- **PARTE DO DOCUMENTO**
★ ★ ★

A matança (3ª e última parte)
Está capaz de ser pendurado, não sem que antes lhe tenha feito o rabo, operação que consistia num corte em circunferência em volta do ânus, que torcido não deixava sair as fezes. Levava dois golpes nas patas detrás de onde se destacavam os nervos, por onde se enviava o “chambarilho”, peça feita de pau, com duas alturas nas
extremidades, que suportava o porco, pendurado da madre do telhado.
Havia quem utilizasse, para pendurar o porco, uma escada. Preferi sempre a suspensão da madre, trabalhava-se mais a vontade.
Agora o porco está por minha conta e do meu tio Viegas.
As mulheres, a minhas tias Antónia e Gertrudes, prepararam os utensílios, tais como tabuleiros, alguidares, facas, tripas de vaca, pimentão moído e tudo o demais necessário ao enchimento da carne.
Vamos abrir o animal.
Começo por tirar a língua e algumas molejas da barbela, em seguida o do osso do peito.

★ ★ ★

- **LISTA DE TAREFAS**
#1 Responde a estas perguntas sobre o texto da matança:
(a) Como se chamava a peça de pau que segurava o porco pendurado?
(b) Com quem fica o porco a cargo de quem conta a história?
(c) Quais são as tias que prepararam os utensílios?
#2 Escala as linhas da listagem que vão do início até à linha que contém "pyautogui.click(x=925, y=478)", inclusive. Reescreve-as todas, pedidos incluídos, multiplica por 2,1 cada coordenada das respostas e arredonda ao número inteiro mais próximo, com as metades para cima.
O texto e a listagem são materiais independentes.

- **DADOS FORNECIDOS**

★ ★ ★

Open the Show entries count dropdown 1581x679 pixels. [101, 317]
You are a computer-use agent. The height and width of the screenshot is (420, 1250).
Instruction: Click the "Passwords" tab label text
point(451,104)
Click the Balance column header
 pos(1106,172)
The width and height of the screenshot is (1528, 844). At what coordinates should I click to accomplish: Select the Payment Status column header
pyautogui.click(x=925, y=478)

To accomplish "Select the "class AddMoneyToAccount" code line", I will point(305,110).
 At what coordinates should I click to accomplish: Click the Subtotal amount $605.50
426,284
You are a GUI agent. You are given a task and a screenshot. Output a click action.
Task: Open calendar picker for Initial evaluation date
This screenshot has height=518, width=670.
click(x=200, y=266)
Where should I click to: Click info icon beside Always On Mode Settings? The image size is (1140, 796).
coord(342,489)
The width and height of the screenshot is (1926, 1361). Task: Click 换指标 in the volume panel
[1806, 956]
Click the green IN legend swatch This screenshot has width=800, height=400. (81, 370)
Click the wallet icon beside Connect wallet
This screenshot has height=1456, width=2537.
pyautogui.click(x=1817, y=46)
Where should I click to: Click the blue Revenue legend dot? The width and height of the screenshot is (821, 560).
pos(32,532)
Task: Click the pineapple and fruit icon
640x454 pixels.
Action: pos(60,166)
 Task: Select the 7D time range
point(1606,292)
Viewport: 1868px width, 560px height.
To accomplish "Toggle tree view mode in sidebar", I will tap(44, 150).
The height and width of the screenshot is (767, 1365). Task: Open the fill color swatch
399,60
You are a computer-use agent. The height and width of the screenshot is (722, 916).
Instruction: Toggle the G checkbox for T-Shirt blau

★ ★ ★

- **RESPOSTAS COMPLETAS**
#1
(a) Chambarilho.
(b) Com o tio Viegas.
(c) Antónia e Gertrudes.

#2
Open the Show entries count dropdown 1581x679 pixels. [212, 666]
You are a computer-use agent. The height and width of the screenshot is (420, 1250).
Instruction: Click the "Passwords" tab label text
point(947,218)
Click the Balance column header
 pos(2323,361)
The width and height of the screenshot is (1528, 844). At what coordinates should I click to accomplish: Select the Payment Status column header
pyautogui.click(x=1943, y=1004)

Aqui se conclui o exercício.